The BepiColombo mission took off from the European Spaceport in Kourou, French Guiana at 9:45 p.m. Eastern, marking the beginning of a 9-billion kilometer trip to the closest planet to the Sun.

BepiColombo’s four parts — two science orbiters, their carrier unit and a sunshield — separated as one 4,100-kilogram payload from the Ariane 5’s upper stage 27 minutes after liftoff. ESA confirmed signal acquisition shortly after separation from the Arianespace-operated launcher. 

The spacecraft now begins a journey that includes nine planetary flybys for gravitational assists — one of Earth, two of Venus and six by Mercury — in order to safely arrive in orbit around the planet.

A direct trajectory to Mercury would give BepiColombo too much speed to not succumb to the sun’s gravity.

Once in Mercury’s orbit, BepiColombo’s carrier spacecraft will release the two orbiters, the European Space Agency’s Mercury Planetary Orbiter, and the Japan Aerospace Exploration Agency’s Mercury Magnetospheric Orbiter, to begin a one-year science mission.

BepiColombo is JAXA’s first joint mission with ESA, and both space agencies’ first mission to Mercury. The science mission builds on research from Mercury’s only two science missions: NASA’s Mariner 10, which performed three fly-bys in 1974 and 1975, and NASA’s Messenger, which orbited from 2011 to 2015 before crashing into the rocky planet’s surface.

ESA member states almost cancelled BepiColombo after the mission, which began in 2000, grew too large to fit in a Soyuz rocket, requiring a more expensive Ariane 5 to continue. In 2009 ESA approved the redesigned mission, featuring systems optimized for the extreme temperatures near Mercury, despite the increased cost.

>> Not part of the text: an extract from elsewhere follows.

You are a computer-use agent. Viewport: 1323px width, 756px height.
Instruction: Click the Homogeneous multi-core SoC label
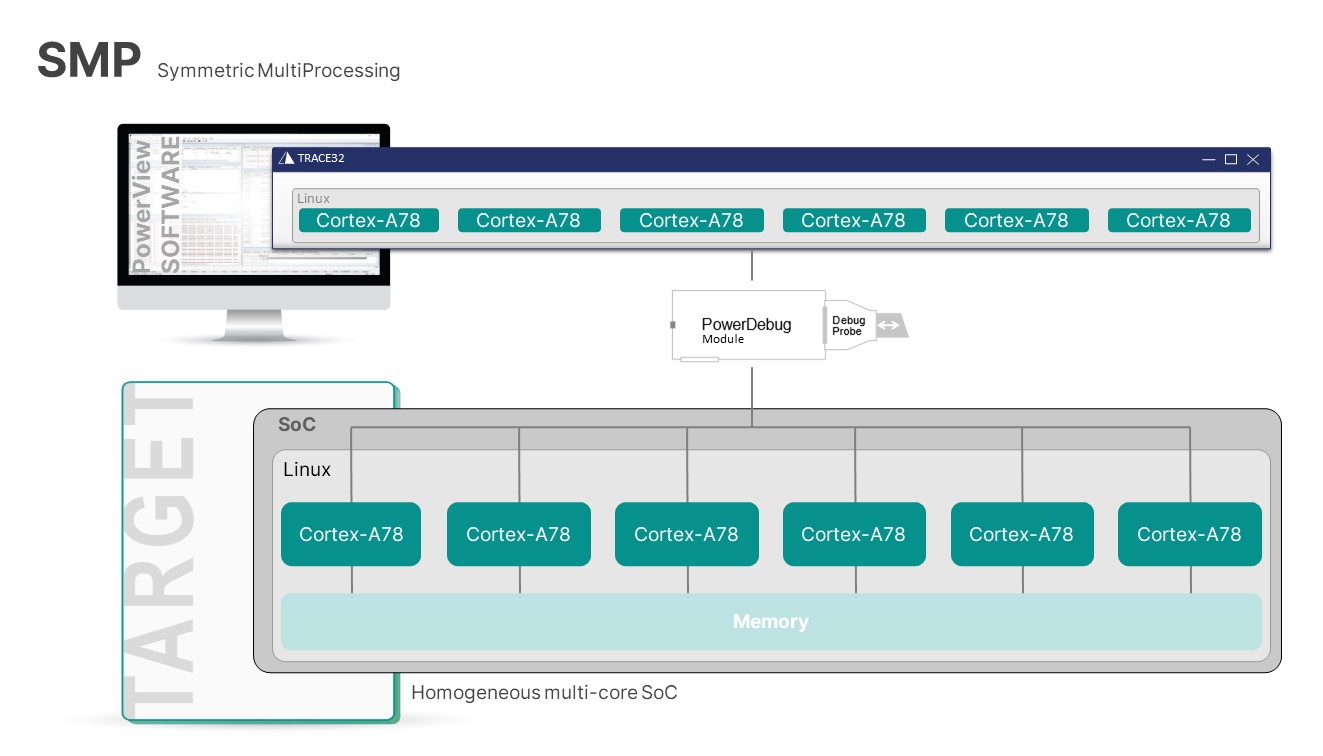pyautogui.click(x=545, y=691)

Once at Mercury, ESA’s Mercury Planetary Orbiter will study the surface of the planet using a suite of 11 instruments. JAXA’s Mercury Magnetospheric Orbiter, equipped with five instruments, will study the planet’s magnetosphere and its interactions with the sun.

Airbus Defence and Space is the prime contractor for ESA’s part of BepiColombo, having led a team of 83 companies from 16 countries in building the Mercury Planetary Orbiter, the carrier module and sunshield. Japan-based NEC Corp.  led an industrial team in building JAXA’s spacecraft.

Manufacturers for BepiColomobo had to build unique technologies, such as British company QinetiQ’s new, highly efficient electric propulsion system to slow the spacecraft, and German manufacturer Azur Space’s solar cells capable of generating power while enduring higher than normal temperatures.

Temperatures around Mercury range from 450 to -180 degrees Celsius (around 850 to -300 degrees Fahrenheit). Johannes Benkhoff, BepiColombo mission scientist at ESA, said 80 percent of the materials for BepiColombo needed to be specially qualified to ensure they could survive the mission.

BepiColombo is named after the late professor Giuseppe “Bepi” Colombo, from the University of Padua, Italy, who studied Mercury and suggested NASA fly its Mariner 10 orbiter by Venus for a gravity-assist, enabling the spacecraft to fly by Mercury three times.

BepiColombo is scheduled to arrive at Mercury in December 2025 and begin its science mission in 2026. Benkhoff said a decision will have to be made whether to fund the mission for an additional year. Though current plans call for a single year of research, the spacecraft are designed to operate in a research mode for two years, he said.